● **Instructions to follow**: Work out how many lines in the data below contain the string "Toggle", and reply with that figure alone.
------ Input records ------
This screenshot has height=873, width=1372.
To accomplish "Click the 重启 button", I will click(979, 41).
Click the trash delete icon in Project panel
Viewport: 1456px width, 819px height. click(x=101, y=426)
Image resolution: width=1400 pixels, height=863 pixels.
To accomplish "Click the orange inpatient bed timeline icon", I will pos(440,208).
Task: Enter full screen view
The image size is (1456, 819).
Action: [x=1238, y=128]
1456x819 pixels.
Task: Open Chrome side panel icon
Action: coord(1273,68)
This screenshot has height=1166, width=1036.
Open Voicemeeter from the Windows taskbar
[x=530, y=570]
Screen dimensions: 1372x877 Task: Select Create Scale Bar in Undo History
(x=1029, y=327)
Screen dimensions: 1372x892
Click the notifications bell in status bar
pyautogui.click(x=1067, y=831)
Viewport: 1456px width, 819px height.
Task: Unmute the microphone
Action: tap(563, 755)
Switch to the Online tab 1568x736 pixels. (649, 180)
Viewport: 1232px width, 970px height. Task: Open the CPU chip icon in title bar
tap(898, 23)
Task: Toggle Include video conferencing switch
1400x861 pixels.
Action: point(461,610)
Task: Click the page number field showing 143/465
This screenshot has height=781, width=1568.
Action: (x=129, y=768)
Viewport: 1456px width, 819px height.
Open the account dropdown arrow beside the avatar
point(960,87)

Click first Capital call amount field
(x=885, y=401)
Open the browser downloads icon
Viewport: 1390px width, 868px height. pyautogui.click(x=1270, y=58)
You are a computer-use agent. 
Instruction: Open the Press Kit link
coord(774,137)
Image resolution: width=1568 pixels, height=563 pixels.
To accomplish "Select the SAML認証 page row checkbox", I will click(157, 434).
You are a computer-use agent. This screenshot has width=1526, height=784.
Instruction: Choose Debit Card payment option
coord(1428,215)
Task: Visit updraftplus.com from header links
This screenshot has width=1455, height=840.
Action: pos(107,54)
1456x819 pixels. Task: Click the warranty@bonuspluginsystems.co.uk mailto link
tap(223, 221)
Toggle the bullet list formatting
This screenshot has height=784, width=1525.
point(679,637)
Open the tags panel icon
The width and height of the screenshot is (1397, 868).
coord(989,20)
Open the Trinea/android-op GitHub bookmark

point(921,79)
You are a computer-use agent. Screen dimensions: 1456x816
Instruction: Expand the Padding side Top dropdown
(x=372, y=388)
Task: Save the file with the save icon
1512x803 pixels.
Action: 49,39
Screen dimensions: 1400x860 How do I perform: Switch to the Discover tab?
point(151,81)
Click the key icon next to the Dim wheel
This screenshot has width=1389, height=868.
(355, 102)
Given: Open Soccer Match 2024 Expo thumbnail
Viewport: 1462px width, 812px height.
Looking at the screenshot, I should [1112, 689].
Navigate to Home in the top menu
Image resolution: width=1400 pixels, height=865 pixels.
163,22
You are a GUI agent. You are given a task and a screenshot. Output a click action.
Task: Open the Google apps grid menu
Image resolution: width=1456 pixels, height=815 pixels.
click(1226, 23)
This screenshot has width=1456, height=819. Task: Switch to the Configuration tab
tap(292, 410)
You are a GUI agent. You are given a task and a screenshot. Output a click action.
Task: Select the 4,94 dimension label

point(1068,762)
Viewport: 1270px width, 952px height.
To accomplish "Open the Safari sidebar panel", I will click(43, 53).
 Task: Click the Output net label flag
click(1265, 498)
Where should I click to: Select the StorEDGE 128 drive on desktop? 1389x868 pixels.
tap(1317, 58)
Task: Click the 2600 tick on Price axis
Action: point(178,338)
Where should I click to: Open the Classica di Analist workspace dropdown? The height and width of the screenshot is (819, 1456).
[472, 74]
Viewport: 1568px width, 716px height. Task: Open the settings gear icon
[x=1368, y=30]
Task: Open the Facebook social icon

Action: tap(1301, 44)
------
● **Response**: 2